Railroad Ink

Designed by: Hjalmar Hach,Lorenzo Silva

In Railroad Ink players are building routes of both train tracks and roads, with the primary goal to create a connecting network – more connections: more points!

Everyone takes a laminated board and a pen (the game supplies pens) and over seven rounds five dice are rolled showing various types of routes – train tracks (straight, cornering or diverging) roads (likewise) or stations that connect the route types together. Once the dice are rolled, players simultaneously decide how to assign them; by drawing the dice faces onto squares on their board: you must begin at the edges, but after that you can continue from a pre-existing route if you choose.

Around the edges of the board are arrow-shaped exits, and what you’re trying to do is connect as many of them to the same network as possible – all networks will score, but one big network will score a lot more than two or three smaller ones. Networks connect by having one exit link to another, either directly (track to track; road to road) or via a station somewhere along the route.

At the top of your board are seven ‘bonus’ squares which you can choose to add to the board – one per round, to a maximum or three during a whole game. If you do so, you cross the bonus off and it can’t be used again. The bonuses are very helpful in connecting everything up, but they often add unfinished links as well, which aren’t a good thing…

After the seventh round is played, connected networks score, and three other criteria score as well: your longest unbroken road, longest unbroken track, and a point per square drawn on in the nine central squares on your grid. But you also assign minus points as well – every track or road that doesn’t connect either to another square or the edge of the board costs a point, meaning there’s a balance between sprawling wildly over the board and playing potentially too tightly.
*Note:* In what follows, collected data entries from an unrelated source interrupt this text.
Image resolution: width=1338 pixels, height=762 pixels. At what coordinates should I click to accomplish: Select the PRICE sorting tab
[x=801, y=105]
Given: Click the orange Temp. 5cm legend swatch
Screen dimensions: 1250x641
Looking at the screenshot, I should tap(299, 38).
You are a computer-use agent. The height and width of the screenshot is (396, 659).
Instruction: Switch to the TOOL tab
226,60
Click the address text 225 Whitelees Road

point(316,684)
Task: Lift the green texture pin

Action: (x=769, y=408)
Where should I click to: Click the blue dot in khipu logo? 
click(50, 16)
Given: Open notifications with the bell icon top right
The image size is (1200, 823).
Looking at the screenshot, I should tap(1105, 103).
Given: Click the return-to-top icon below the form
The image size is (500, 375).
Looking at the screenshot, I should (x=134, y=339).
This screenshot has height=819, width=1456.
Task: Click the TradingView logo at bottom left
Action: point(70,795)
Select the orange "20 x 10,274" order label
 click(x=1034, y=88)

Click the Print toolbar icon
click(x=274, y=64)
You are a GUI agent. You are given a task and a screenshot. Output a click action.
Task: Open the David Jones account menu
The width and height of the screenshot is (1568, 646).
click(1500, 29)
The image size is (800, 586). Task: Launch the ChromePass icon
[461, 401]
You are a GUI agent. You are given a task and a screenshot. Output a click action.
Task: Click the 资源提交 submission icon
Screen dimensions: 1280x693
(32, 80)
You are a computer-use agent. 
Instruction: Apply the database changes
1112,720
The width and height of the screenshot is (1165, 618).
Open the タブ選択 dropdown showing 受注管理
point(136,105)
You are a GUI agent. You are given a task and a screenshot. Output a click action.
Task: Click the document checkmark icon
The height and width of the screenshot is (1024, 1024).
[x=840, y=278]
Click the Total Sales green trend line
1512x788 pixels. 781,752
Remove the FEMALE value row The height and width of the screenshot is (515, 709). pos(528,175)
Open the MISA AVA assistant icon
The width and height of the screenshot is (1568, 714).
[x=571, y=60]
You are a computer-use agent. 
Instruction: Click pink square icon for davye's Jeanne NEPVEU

Most points is the best railroad route builder!

Sam says

Railroad Ink has something of an antecedent in Avenue, I game I've enjoyed a lot, but it's distinct enough to merit its own identity. The dice-chucking can give markedly different results in games with big scores followed by terrible ones, and there's enough going on here to keep it interesting for the 20 minutes it usually lasts. You can gamble on making connections that never arrive, or play a little safer. Either way, if nobody is yelling "Noooooooooo!" at some point, you're probably not playing it right. Like another old favourite, Take It Easy, it feels like it's engineered to put you through delicious torment...

Joe says

It's another roll 'n' write extravaganza! I played this once, maybe twice, and it was ok. I think, as per Sam's comment above, I preferred Avenue. Although I really love a proper route-building train game, I don't feel the theme coming through in games like this at all.

The guru's verdict

  • Take That!

    Take That!

    None

  • Fidget Factor!

    Fidget Factor!

    Low, though you occasionally need to wait - or take a moment yourself - while someone works out their best option.

  • Brain Burn!

    Brain Burn!

    Low - although there's some tactical decisions made, the game is definitely one where you often feel events slipping out of your control as the dice faces you really, really need simply refuse to be rolled! On those rare occasions where it all comes together it's very satisfying though.

  • Again Again!

    Again Again!

    If the experience doesn't change a huge amount, the dice are always unpredictable and each edition of Railroad Ink (there's a blue and red edition) comes with an additional expansion you can mix in for extra options.